It can be overwhelming to peruse the internet to know what you are supposed to eat to maintain optimal mental and physical functioning for someone your age. It can also feel exhausting to hear another family member rave about their new diet, how it helps them thrive, all while sharing what they are and aren’t eating. Does your internal cynicism feel triggered at the thought? Or maybe you’re knee deep in or recovering from an eating disorder, body dysmorphia, or disordered eating and learning that there is no ‘right diet.’ Would it intrigue you to know just how our ancestors ate before the onslaught of chronic disease in our current society?

 

What is the Ancestral Diet?

Enter the ancestral diet. Ironically, the ancestral diet is not a diet that we are familiar with today, of which we restrict certain foods to lose weight. Rather, it is a way of eating that our Paleolithic ancestors embodied based on what was available to them. The ancestral diet is a way of eating that goes back to our roots. It is also referred to as the traditional and indigenous diet, or the way our ancestors ate.

When it comes to the history of people, no specific diet was followed. What was available to our ancestors carried on region, generation, and culture. However, there have been some common themes amongst our ancestors that aren’t practiced in the standard American diet.

The reason people are looking into the ancestral diet is because of the lack of chronic disease present with our ancestors. With the economic growth and mass agricultural shift in our food system came obesity, inflammation, and chronic disease that wasn’t previously present. Many people are itching for a simpler, more natural and time-tested way of eating, so they are looking to our ancestors for answers. In this article, I will walk through what wasn’t present in any ancestral diet and what was regularly consumed, despite the variation amongst geographical regions, cultures, and generations.

 

This Was Definitely Not in Our Food

Preservatives-there were no preservatives that we can’t pronounce. Unless it was preserved with salt, brine, or naturally occurring sugar, food was eaten fresh and had little shelf stability.

Refined sugar-there were no processed foods. Anything that needs to be altered or manufactured didn’t exist. Food was eaten straight from the ground or from the animals that inhabited it. Honey and the sugar that naturally occurs in fruit were a part of the ancestral diet.

Pasteurized food-pasteurization didn’t become prevalent until the 19th century. When typically unstable food needed to be more shelf stable and transported across the country, pasteurization became the answer. When you heat up food through the pasteurization process, you minimize the risk of spreading bad bacteria. However, you also diminish the enzymes, nutrients, and good bacteria that naturally occur and make it easier for us to digest.

 

This Was in Our Food

Soaked/sprouted/fermented foods-foods high in anti-nutrients, like phytic acid, were soaked, sprouted, fermented, or naturally leavened to break down the anti nutrients. This allowed food to be more bioavailable and therefore more easily digestible.

Flora-our ancestors consumed the plants from the region with which they inhabited, according to the season. A small portion of our ancestors obtained over 50% of their caloric intake from plants (specifically 14%), however it was a part of our ancestors diet. Keep in mind that plants tend to be lower in calories, so consuming a larger amount will still not account for the nutrient-density of the meal as much as animal protein.

Fauna-all traditional cultures consumed some type of animal protein, whether it was fat and protein from land fowl, fish and other seafood, eggs, raw dairy, and even insects.
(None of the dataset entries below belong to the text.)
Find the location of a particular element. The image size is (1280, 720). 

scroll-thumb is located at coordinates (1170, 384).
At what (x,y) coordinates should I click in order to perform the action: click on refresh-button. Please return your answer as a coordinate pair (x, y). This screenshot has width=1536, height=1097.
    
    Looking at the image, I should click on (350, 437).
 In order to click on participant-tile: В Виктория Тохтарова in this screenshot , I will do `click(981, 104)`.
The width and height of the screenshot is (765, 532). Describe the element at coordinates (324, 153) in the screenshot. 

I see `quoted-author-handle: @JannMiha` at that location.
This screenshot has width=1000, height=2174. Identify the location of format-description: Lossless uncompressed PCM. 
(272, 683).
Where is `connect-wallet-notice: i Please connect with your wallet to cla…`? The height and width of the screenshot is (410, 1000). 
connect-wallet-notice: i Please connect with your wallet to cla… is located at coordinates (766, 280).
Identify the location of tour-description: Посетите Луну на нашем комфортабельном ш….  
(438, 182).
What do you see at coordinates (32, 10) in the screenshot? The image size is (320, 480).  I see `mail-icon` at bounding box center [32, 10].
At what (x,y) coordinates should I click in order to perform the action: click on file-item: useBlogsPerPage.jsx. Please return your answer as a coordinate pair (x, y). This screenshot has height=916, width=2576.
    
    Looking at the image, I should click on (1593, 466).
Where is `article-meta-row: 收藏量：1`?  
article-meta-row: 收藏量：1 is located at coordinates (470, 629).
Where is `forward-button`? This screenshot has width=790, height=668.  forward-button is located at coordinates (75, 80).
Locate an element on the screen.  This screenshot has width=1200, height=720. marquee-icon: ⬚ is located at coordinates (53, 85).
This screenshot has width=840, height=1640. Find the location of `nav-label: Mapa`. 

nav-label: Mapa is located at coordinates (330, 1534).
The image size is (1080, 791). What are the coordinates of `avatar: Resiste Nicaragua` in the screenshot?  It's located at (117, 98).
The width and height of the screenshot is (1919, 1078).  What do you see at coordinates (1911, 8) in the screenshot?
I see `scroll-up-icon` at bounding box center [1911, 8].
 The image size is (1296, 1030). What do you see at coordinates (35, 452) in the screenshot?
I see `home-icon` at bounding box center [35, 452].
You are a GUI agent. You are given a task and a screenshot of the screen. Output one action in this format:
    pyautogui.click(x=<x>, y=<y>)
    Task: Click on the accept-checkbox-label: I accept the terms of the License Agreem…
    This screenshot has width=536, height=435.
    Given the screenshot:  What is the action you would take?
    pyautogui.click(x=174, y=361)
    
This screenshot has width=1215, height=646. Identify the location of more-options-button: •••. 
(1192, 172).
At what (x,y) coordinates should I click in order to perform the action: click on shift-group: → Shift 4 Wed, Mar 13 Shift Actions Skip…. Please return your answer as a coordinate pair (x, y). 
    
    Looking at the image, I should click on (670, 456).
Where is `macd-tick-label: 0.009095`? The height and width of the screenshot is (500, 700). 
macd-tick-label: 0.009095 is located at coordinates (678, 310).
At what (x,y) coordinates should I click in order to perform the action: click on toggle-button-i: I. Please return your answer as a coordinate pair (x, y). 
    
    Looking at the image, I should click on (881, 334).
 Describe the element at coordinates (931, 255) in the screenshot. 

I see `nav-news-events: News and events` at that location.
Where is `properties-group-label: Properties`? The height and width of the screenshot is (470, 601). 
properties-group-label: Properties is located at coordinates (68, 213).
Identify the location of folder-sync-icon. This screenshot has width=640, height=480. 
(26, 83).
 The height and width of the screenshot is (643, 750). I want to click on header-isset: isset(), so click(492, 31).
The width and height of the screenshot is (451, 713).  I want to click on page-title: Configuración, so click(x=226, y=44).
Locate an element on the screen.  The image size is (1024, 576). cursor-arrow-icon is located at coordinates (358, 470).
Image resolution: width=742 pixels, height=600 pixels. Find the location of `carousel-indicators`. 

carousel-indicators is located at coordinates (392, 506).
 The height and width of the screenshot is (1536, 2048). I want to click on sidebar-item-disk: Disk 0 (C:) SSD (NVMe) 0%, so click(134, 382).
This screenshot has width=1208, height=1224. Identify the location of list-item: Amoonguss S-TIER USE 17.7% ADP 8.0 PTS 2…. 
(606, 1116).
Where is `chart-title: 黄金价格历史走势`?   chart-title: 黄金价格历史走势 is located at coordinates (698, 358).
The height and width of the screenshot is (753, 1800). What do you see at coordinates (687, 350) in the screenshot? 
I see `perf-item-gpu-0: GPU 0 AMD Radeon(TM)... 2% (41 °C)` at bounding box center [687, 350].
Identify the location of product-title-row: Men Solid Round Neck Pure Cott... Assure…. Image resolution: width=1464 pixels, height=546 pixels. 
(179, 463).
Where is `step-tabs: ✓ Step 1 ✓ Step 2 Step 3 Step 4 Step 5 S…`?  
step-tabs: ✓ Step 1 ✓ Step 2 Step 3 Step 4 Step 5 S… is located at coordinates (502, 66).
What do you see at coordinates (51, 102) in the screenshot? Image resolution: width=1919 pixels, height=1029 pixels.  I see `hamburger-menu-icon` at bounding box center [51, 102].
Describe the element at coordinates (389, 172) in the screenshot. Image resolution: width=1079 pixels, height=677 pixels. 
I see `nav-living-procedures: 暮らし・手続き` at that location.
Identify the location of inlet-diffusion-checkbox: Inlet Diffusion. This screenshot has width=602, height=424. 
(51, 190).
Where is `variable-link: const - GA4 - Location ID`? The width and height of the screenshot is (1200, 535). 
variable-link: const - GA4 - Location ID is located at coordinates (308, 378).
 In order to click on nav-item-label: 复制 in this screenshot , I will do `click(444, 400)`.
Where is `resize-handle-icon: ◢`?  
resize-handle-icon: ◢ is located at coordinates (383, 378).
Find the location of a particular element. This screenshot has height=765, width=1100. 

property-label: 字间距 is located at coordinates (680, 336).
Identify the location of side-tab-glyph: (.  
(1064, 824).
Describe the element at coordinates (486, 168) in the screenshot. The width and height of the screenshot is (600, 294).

Chalk full of B12, iron, and highly digestible amino acids, animal protein is some of the most nutrient-dense food we have access to and was something our ancestors consumed.

Bone and organs-our ancestors ate organs and made gelatin-rich broth from the bones.

Organic and local-this might seem obvious, but this was only what our ancestors consumed. No pesticides, nothing genetically modified nor altered. Our ancestors were only able to eat what was available to them geographically and in season.

 

For Vegans

While eating meat and seafood was an integral part of the ancestral diet, you can still focus on an ancestral diet while omitting meat if it is currently not a part of your diet. Avoiding processed food is a great first step. Since almost all of the vegan alternatives have been processed, manufactured, or altered, it is important to stay away from what wouldn’t have been possible for our ancestors. For example, most vegan cheese has been manufactured and all of vegan fake meat has been processed. However, consider making your own tempeh instead (and avoid additives), since tempeh is simply fermented soy beans.

The baseline for the ancestral diet is live food. Therefore, following an ancestral diet is not about specifically restricting certain foods and only consuming others. Because the diet varied across regions and time frames, it would be superfluous to try to be specific. Instead, the ancestral diet is about avoiding things that weren’t available to our ancestors, like refined sugar and industrialized and processed food. If it comes in a box, our ancestors didn’t have it. If it is shelf stable or filled with preservatives and processed additives, our ancestors didn’t have it either.